The Environmental Protection Agency concluded that 292.4 million U.S. short tons of municipal waste was generated in 2018, equal to about 4.9 pounds per person per day. Of that total, approximately 69 million tons were recycled and 25 million tons were composted.
What is electronic waste and how much is recycled?
Electronic waste, often called E-Waste or E-Scrap, includes discarded televisions, computers, cell phones, printers, scanners, and fax machines that contain recoverable metals like iron, gold, palladium, platinum, and copper. The EPA estimated 2.37 million tons of these devices were discarded by United States consumers in 2009, of which only 25 percent were recycled.
Why is waste management an environmental justice issue?
Waste management is an environmental justice issue because its burdens fall disproportionately on marginalized groups, including racial minorities, women, and residents of developing nations. The charity Tearfund estimates that between 400,000 and 1 million people die each year in developing countries from diseases caused by mismanaged waste.

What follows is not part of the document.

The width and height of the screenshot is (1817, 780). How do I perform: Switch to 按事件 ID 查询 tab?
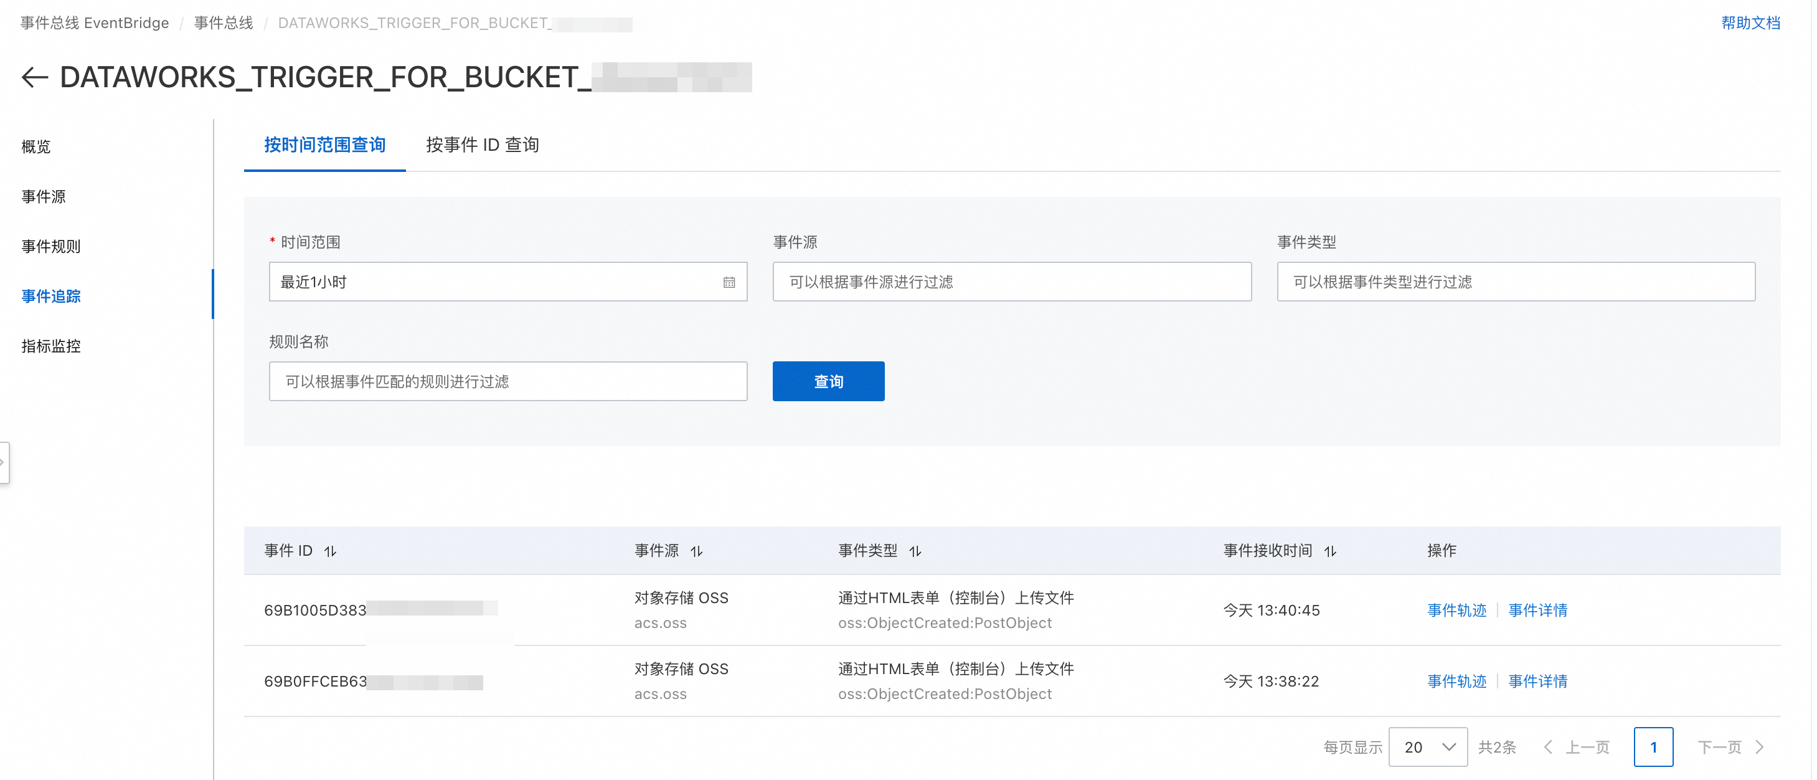pos(482,145)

How is energy recovered from waste?
Energy recovery from waste, called waste-to-energy, extracts heat, electricity, or fuel from non-recyclable materials through processes including combustion, gasification, pyrolysis, and anaerobic digestion. Plasma arc heating raises municipal solid waste to temperatures between 3,000 and 10,000 degrees Celsius, releasing energy through an electrical discharge in an inert atmosphere.